> **문제 설명**: 아래 자료에서 다음 단어가 들어 있는 줄이 몇 줄인지 세어 숫자만 적으세요. 찾을 단어: "width"
■ ■ ■ ■ ■
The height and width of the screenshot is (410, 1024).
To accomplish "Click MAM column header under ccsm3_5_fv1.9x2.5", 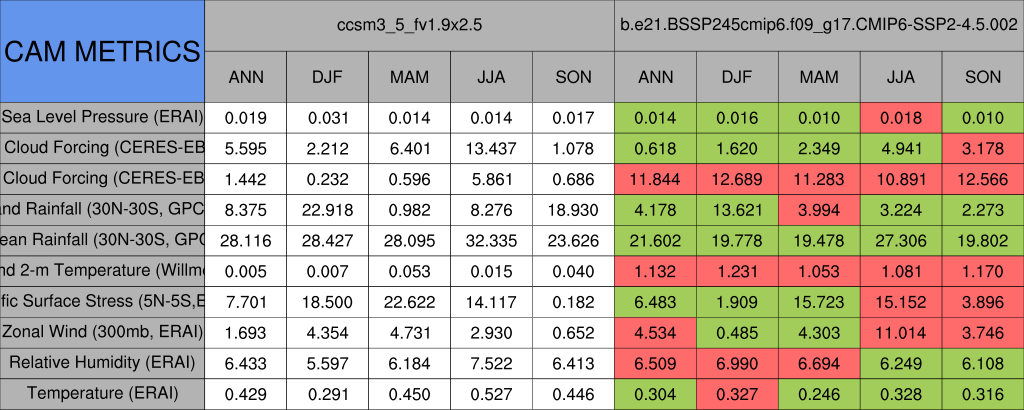I will pyautogui.click(x=409, y=76).
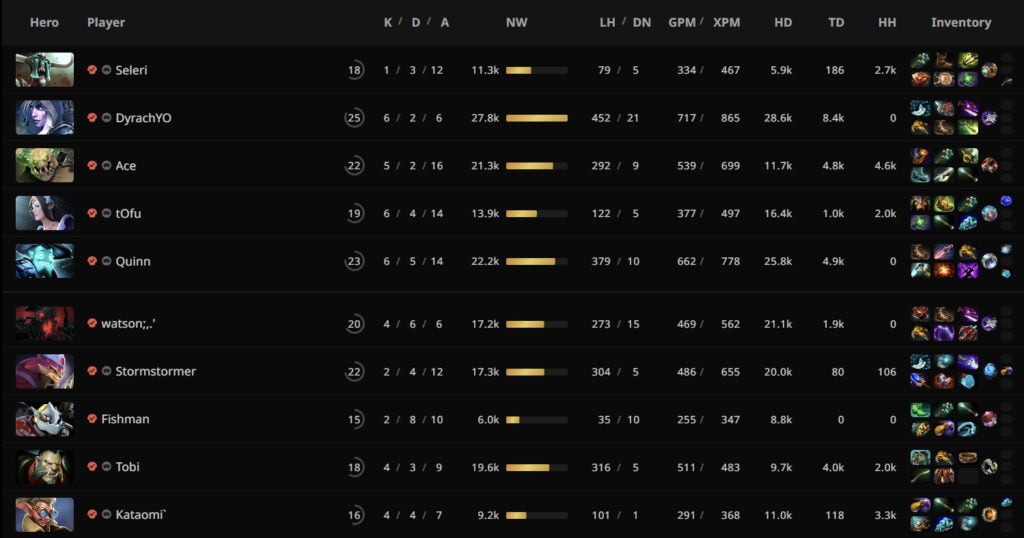Open Stormstormer's player name link
The height and width of the screenshot is (538, 1024).
155,371
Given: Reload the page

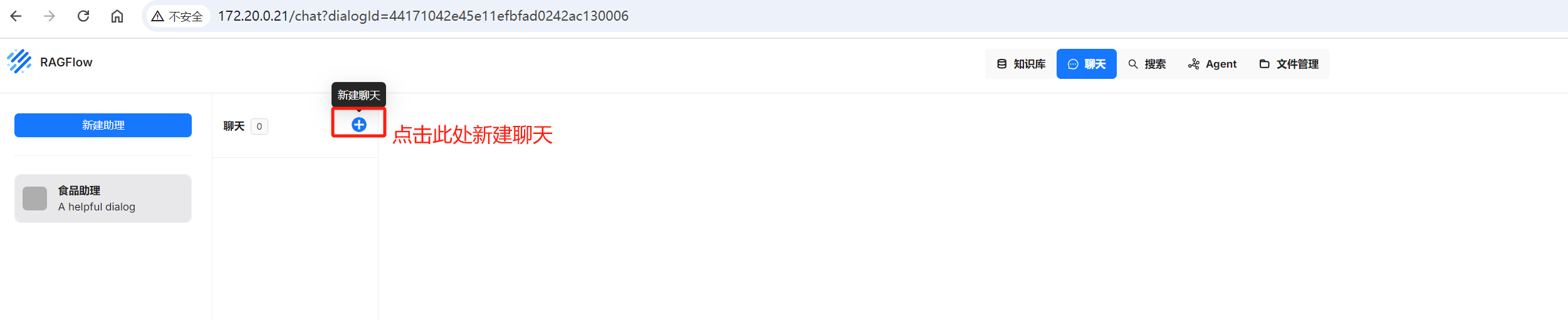Looking at the screenshot, I should pos(83,16).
■ ■ ■ ■ ■
> **풀이 결과**: 2